> Provided passage
* * * * * * *

The valley in which Cayuga Lake is located is long and narrow with a north-south orientation. Ithaca is at the southern end (the "head") of the lake, but the valley continues to the southwest behind the city. Originally a river valley, it was deepened and widened by the action of Pleistocene ice sheets over the last several hundred thousand years. The lake, which drains to the north, formed behind a dam of glacial moraine. The rock is predominantly Devonian and, north of Ithaca, is relatively fossil rich. Glacial erratics can be found in the area. The world-renowned fossils found in this area can be examined at the Museum of the Earth.
Ithaca was founded on flat land just south of the lake land that formed in fairly recent geological times when silt filled the southern end of the lake. The city ultimately spread to the adjacent hillsides, which rise several hundred feet above the central flats: East Hill, West Hill, and South Hill. Its sides are fairly steep, and a number of the streams that flow into the valley from east or west have cut deep canyons, usually with several waterfalls.
The natural vegetation of the Ithaca area, seen in areas unbuilt and unfarmed, is northern temperate broadleaf forest, dominated by deciduous trees.

* * * * * * *

[Saved entries]
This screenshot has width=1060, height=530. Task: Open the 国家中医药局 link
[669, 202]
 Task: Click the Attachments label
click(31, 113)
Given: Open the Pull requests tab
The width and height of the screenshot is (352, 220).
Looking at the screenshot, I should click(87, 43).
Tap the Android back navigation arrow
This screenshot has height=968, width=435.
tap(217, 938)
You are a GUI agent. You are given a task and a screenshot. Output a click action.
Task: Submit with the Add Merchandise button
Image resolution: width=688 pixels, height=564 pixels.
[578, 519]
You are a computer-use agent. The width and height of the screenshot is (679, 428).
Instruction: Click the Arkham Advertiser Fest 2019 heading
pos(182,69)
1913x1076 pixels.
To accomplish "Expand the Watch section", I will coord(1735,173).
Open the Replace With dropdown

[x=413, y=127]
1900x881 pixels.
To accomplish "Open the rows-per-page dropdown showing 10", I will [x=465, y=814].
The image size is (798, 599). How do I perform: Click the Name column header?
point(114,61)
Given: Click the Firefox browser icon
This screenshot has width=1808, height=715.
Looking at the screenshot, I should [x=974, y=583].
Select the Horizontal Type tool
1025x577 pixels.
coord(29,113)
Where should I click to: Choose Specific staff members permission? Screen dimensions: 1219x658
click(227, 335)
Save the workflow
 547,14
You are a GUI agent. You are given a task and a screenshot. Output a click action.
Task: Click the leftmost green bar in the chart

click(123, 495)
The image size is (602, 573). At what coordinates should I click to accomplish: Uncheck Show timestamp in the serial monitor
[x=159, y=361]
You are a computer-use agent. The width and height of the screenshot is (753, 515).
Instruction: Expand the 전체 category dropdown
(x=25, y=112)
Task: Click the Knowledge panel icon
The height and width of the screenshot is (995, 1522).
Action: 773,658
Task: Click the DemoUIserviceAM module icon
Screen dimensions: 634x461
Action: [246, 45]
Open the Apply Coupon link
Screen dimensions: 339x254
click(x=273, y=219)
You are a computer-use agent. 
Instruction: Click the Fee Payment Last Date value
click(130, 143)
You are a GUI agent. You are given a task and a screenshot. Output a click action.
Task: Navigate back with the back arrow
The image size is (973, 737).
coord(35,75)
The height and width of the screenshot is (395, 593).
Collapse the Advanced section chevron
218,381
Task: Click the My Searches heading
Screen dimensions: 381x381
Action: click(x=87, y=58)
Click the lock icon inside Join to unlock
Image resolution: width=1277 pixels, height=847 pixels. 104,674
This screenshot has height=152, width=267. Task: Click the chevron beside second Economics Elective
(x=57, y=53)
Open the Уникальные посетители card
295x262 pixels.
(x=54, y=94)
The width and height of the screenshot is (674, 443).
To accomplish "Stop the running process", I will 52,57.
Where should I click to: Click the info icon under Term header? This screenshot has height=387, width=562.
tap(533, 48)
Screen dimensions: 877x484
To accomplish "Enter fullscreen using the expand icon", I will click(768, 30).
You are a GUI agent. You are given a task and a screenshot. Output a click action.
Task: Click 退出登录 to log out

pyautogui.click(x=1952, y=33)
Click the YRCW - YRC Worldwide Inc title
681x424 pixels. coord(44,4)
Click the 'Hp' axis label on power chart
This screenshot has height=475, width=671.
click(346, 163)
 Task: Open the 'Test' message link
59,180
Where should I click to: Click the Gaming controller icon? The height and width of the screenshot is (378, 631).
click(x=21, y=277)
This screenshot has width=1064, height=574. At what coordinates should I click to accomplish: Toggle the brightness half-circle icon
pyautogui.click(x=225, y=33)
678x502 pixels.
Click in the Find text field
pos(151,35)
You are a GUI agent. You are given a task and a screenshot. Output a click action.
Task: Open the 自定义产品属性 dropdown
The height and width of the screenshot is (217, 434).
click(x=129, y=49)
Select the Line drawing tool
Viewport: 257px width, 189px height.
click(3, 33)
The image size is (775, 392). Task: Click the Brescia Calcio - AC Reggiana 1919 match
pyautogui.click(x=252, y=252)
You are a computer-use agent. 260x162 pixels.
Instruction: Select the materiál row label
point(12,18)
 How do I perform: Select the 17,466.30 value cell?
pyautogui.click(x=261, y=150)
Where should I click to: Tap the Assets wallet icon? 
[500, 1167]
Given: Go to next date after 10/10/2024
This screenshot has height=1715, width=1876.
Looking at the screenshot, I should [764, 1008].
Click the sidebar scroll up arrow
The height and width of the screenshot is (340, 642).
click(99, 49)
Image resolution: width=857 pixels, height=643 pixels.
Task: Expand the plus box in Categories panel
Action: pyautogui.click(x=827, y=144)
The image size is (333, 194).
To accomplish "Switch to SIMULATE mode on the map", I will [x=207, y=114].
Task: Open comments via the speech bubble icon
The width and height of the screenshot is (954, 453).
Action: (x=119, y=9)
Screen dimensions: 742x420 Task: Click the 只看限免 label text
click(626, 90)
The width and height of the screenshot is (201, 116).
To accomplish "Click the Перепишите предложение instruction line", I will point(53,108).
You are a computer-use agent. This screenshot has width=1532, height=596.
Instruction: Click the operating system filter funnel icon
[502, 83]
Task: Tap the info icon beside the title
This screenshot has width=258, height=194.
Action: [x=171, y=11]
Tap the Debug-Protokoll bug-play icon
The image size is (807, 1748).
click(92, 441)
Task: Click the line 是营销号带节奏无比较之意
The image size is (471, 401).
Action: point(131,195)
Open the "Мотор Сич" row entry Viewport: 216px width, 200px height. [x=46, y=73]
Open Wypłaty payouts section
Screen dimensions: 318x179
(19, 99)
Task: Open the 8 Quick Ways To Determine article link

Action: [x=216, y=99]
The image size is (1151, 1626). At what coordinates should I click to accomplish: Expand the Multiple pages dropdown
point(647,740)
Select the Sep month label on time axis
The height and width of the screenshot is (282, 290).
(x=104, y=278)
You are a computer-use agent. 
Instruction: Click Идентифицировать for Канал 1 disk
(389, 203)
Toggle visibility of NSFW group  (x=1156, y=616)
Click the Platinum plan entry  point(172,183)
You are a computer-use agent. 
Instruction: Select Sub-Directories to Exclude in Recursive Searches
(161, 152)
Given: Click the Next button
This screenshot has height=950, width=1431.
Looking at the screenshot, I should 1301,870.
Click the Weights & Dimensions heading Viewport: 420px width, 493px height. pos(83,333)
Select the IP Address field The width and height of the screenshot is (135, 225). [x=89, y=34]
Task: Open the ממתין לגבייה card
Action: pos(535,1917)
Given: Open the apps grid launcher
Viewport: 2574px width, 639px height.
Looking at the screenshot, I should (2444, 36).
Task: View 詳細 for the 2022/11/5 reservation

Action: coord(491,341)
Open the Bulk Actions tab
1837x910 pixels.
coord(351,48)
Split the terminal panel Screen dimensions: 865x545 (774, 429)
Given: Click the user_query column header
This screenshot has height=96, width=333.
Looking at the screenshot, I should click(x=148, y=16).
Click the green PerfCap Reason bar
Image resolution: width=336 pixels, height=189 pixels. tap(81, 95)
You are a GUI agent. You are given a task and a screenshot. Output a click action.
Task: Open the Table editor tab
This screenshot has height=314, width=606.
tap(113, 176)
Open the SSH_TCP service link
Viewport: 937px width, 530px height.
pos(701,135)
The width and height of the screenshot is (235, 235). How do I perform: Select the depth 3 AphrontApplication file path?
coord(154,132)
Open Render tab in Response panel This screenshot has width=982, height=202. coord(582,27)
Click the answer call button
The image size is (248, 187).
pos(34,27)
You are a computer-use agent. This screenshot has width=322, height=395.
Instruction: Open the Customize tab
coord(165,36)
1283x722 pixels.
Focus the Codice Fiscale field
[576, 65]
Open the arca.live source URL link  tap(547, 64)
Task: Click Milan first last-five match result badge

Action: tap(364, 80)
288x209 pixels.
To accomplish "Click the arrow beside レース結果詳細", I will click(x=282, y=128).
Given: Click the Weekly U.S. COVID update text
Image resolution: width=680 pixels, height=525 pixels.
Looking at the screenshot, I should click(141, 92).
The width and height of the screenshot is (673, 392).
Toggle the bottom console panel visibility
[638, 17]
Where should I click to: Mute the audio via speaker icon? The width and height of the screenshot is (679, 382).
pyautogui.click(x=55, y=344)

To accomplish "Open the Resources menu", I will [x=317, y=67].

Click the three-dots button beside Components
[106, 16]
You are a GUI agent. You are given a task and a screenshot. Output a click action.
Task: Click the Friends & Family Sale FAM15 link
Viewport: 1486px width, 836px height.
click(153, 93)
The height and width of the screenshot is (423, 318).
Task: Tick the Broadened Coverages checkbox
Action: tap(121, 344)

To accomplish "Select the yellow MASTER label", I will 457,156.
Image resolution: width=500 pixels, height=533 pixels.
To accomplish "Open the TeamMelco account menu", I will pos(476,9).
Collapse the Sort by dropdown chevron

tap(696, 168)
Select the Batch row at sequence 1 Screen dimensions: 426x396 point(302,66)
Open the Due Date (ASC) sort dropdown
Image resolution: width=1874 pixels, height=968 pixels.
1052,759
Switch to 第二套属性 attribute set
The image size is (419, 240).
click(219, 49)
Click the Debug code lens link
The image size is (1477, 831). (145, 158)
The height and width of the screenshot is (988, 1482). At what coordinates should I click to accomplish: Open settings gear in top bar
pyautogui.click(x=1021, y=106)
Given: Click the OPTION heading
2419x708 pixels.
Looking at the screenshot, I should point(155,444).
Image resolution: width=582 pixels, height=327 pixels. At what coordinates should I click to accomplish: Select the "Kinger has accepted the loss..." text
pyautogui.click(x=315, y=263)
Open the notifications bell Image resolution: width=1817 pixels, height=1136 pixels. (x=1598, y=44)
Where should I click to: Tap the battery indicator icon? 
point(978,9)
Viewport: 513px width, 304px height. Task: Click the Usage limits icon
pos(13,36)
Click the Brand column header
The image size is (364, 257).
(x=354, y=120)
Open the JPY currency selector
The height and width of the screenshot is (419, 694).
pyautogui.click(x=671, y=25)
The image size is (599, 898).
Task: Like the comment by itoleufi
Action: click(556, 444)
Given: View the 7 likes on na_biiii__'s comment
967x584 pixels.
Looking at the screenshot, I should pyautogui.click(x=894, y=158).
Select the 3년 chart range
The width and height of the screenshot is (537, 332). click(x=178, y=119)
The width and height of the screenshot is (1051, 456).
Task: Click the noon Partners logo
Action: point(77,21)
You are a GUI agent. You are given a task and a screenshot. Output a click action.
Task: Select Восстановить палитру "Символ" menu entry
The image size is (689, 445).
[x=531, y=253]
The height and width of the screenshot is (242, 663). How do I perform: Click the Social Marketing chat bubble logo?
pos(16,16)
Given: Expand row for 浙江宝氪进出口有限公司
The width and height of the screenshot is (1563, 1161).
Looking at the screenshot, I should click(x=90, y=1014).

* * * * * * *

> What is asked
Repeat word for word the part of the passage on Ithaca's geography that runs from "Ithaca was founded" down to "by deciduous trees.".

> Final result
Ithaca was founded on flat land just south of the lake land that formed in fairly recent geological times when silt filled the southern end of the lake. The city ultimately spread to the adjacent hillsides, which rise several hundred feet above the central flats: East Hill, West Hill, and South Hill. Its sides are fairly steep, and a number of the streams that flow into the valley from east or west have cut deep canyons, usually with several waterfalls.
The natural vegetation of the Ithaca area, seen in areas unbuilt and unfarmed, is northern temperate broadleaf forest, dominated by deciduous trees.